ARISTOTLE ON CONTINUITY
CONTINUOUS CONNECTION IN PHYS. V 3 AND THE MATHEMATICAL ACCOUNT OF MOTION AND TIME IN PHYS. VI
DOI:
https://doi.org/10.17454/ARIST04.03Keywords:
Continuity, Motion and Time, Dedekind’s Continuity Principle, Homogeneous and Inhomogeneous BodiesAbstract
Wholes have parts, and wholes are prior to parts according to Aristotle. Aristotle’s accounts of continuity, in Phys. V 3 (plus sections in Metaph. Δ 6 and Ι 1) on the one hand and in Phys. VI on the other, are specified in terms of ways in which wholes are related to parts. The synthesis account in Phys. V 3 etc. applies primarily to bodies (in, e.g., anatomy).
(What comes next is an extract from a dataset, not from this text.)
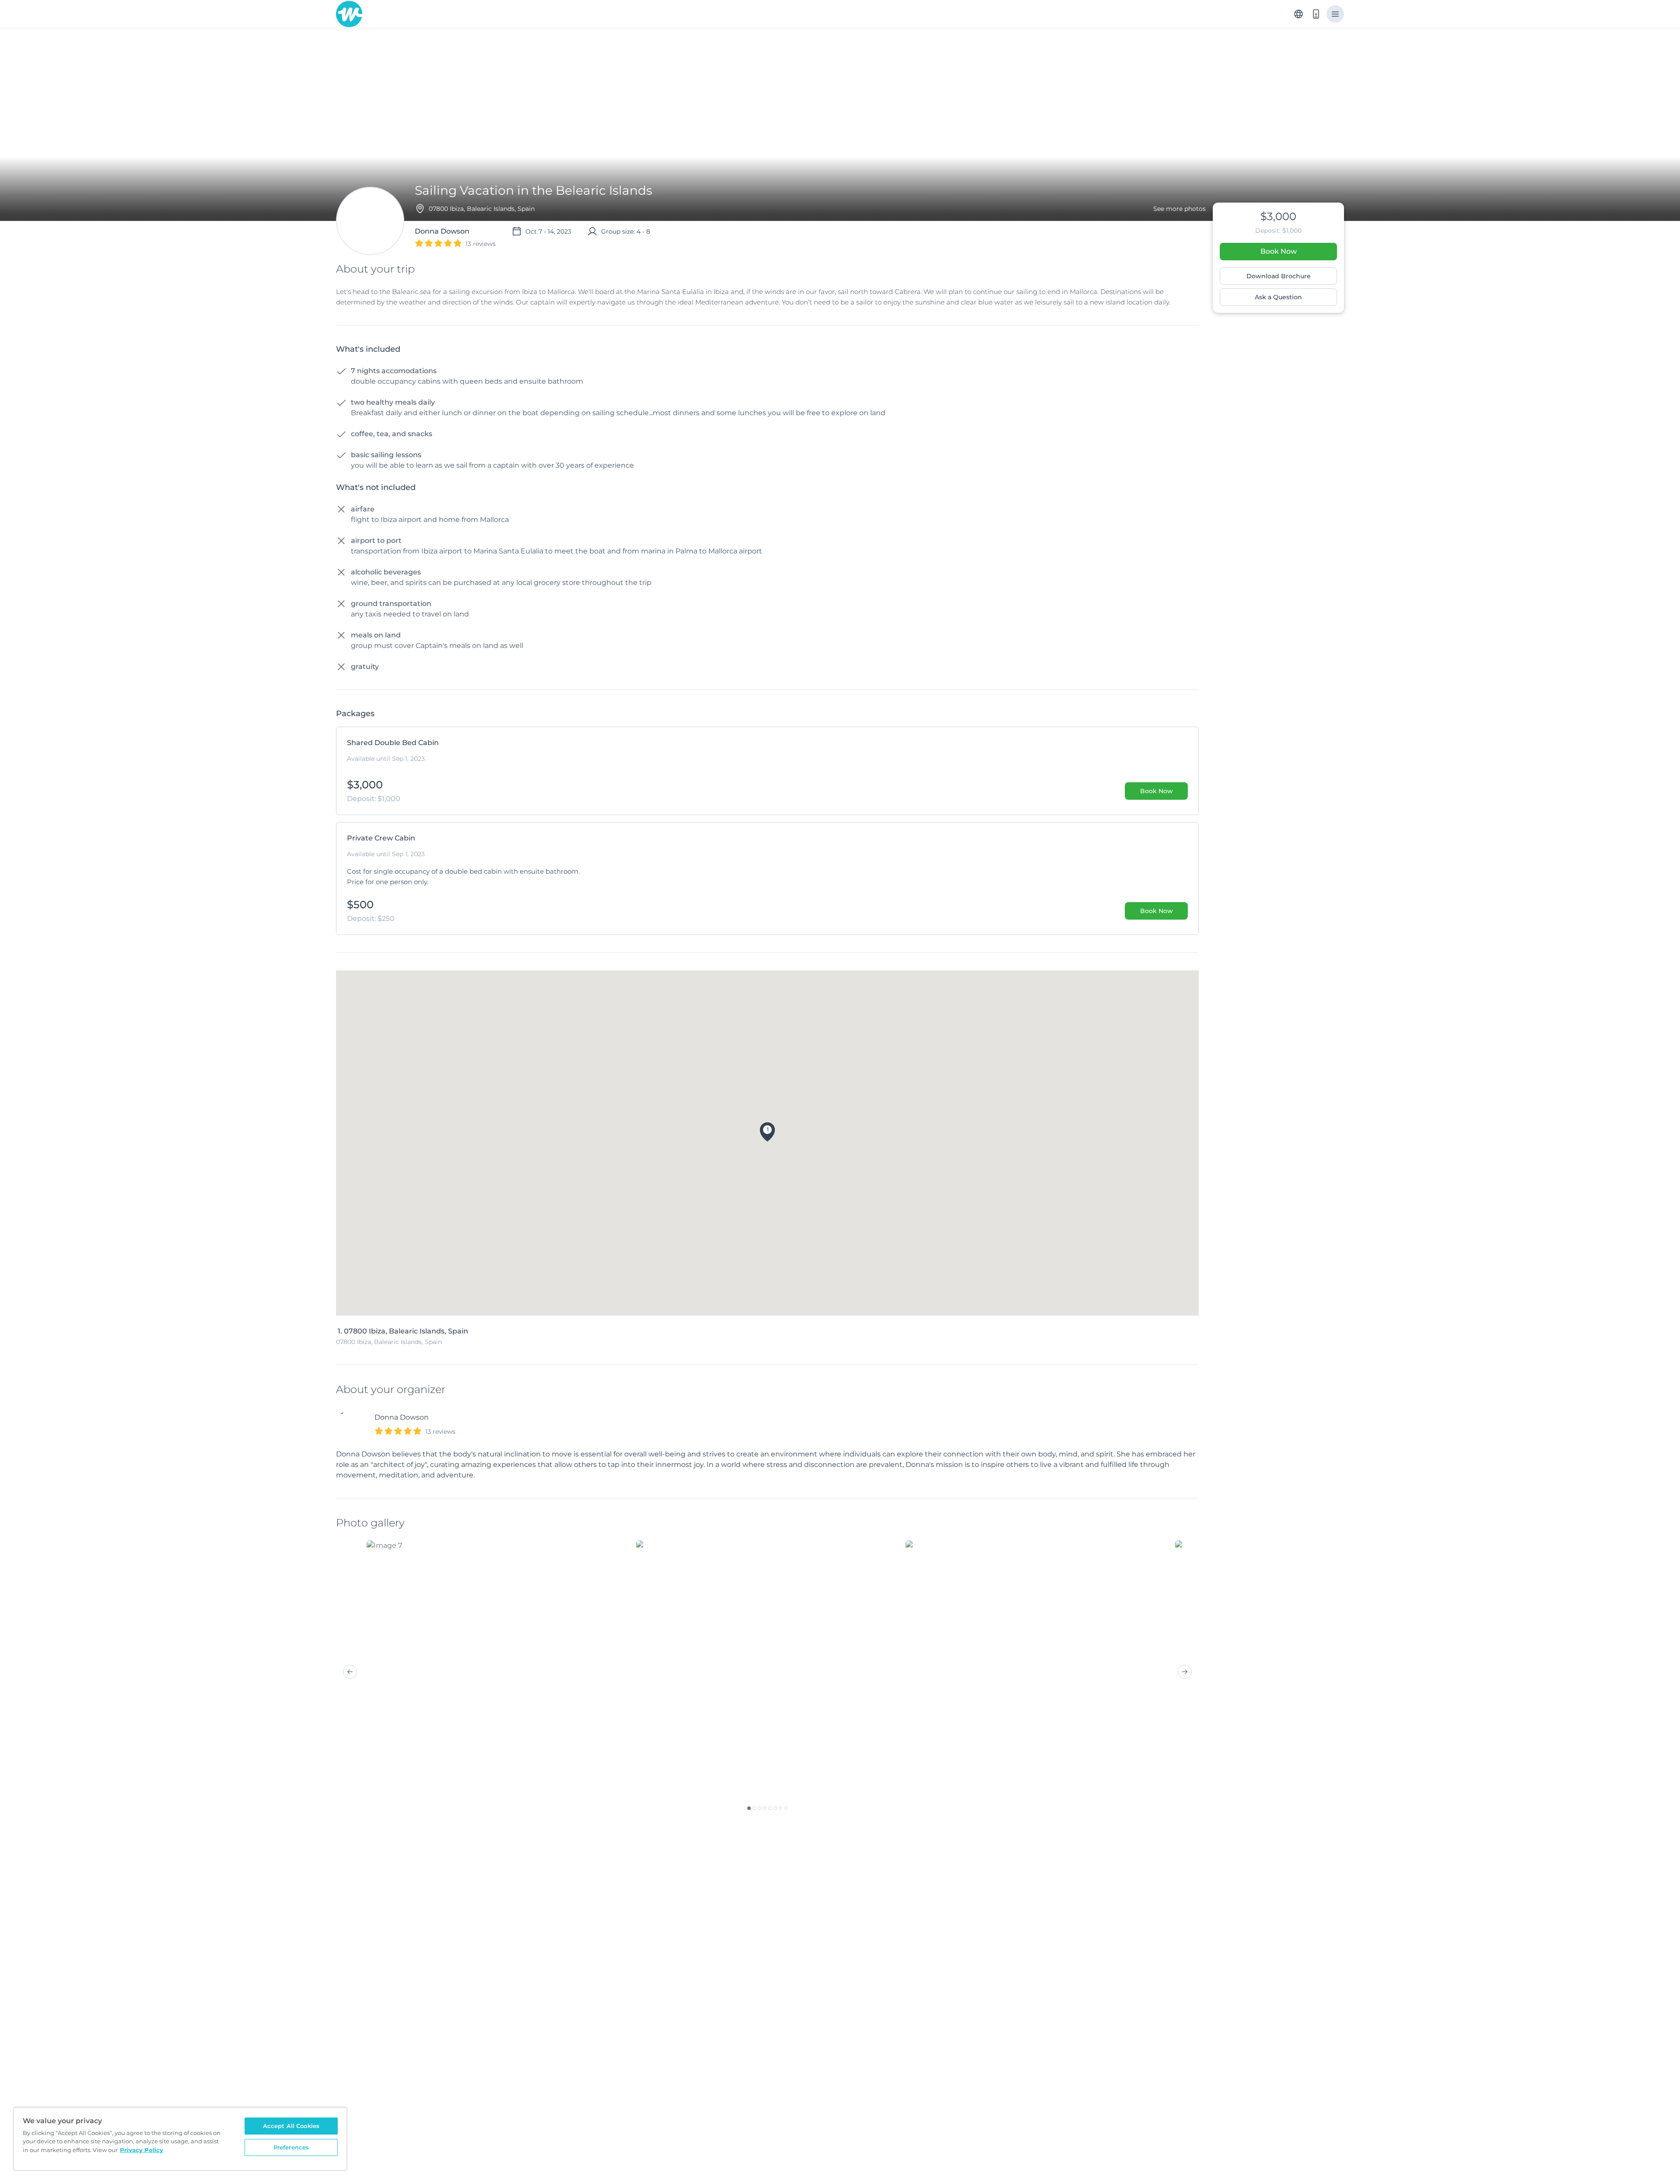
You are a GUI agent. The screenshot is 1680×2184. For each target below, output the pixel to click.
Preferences (291, 2147)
It indicates a variety of ways in which parts of a body are kept together by a common boundary and are thereby combined into a mostly inhomogeneous, functional whole. Only the analysis account in Phys. VI applies primarily to linear continua such as movements, paths of movements, and time. The structure it indicates is only superficially described as indefinite divisibility: what matters is the transfer of potential divisions from path to movement and time (and conversely) which, surprisingly, requires an equivalent to Dedekind’s continuity principle to be tacitly presupposed. – In the present paper, my agenda will focus on the exposition of the relevant theories offered by Aristotle in Phys. V 3 and Phys. VI 1-2, respectively, with a view to the applications envisaged by Aristotle and to the mathematics involved.